Today, we’ll talk about what rising interest rates mean for you as a buyer in the Wasatch Front.
We know that the Federal reserve Chairman, Janet Yellen, has increased the Federal Reserve rate. What we also learned at that time was the chairman mentioned her plans to continue to gradually increase rates each quarter. The first rate increase was anticipated, so the market was able to absorb most of that increase without seeing much of a change to long term loans like 15 or 30 year mortgages. The next 3 increases will see a bigger impact on the 15-30 year mortgages.
For our millennial home buyers, this is a bit of a challenge, as most of their young adult lives they have had rates at or just below the 4% mark. First thing to know is that the 42 year average for interest rates is 8.39%. If we hit the reset button at 1990 the average interest rate is 6.6%. All of my blog viewers over 40 are chuckling because they remember buying their first home at rates in the 8% to 15% range.

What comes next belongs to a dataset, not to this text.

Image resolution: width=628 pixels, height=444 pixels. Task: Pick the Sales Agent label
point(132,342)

We likely will see interest rates exceed 5% by the end of 2016. Let’s suppose this is a 1% increase. This is how the 1% increase affects you as a home buyer on an averaged priced home along the Wasatch Front, which is about $275,000. Assuming the loan amount is the purchase price, the principal and interest payment for a 30 year loan at 4% is $1,312.89 if the interest rate goes up to 5% the principal and interest payment goes to $1,476.26 or $163.37 more than the 4% rate which is about 11% more per month.

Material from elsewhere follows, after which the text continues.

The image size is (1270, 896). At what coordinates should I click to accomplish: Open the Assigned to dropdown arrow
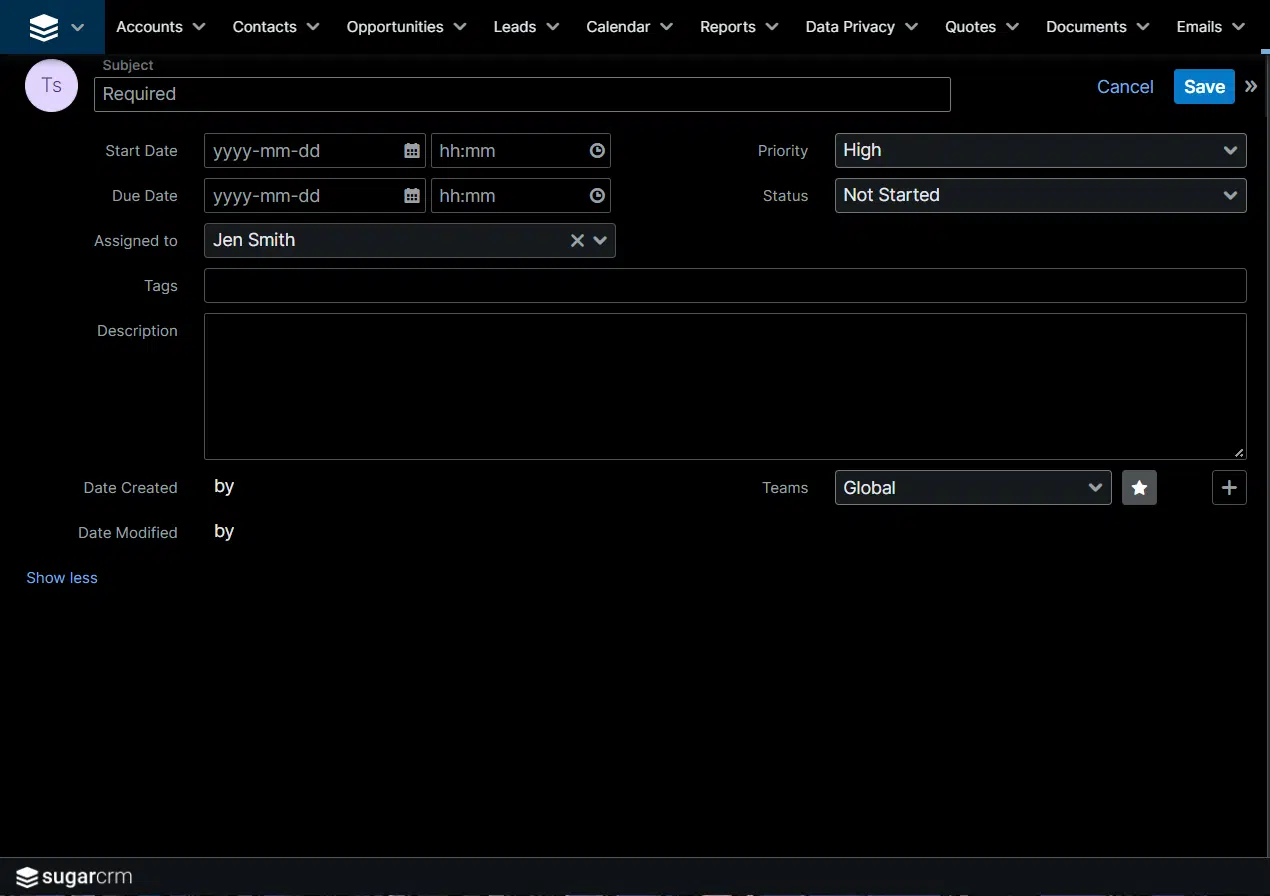click(x=600, y=240)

Over the course of 30 years, a 4% loan with the original principal balance would be $197,642. On a 30 year loan with a 5% interest rate the total amount paid in interest is $256,453 almost $59,000 more you’d pay in interest if interest rates go up by 1%.
The thing to know is that interest rates will go up because they have to go up. When interest rates go up by 1% the cost of your home goes up by 10% or more. Another way of looking at this is that the home at $275,000 becomes the same cost as buying a home at $302,500.
I hope this makes sense and helps you digest the affordability of housing now versus the affordability of housing in a historically average market.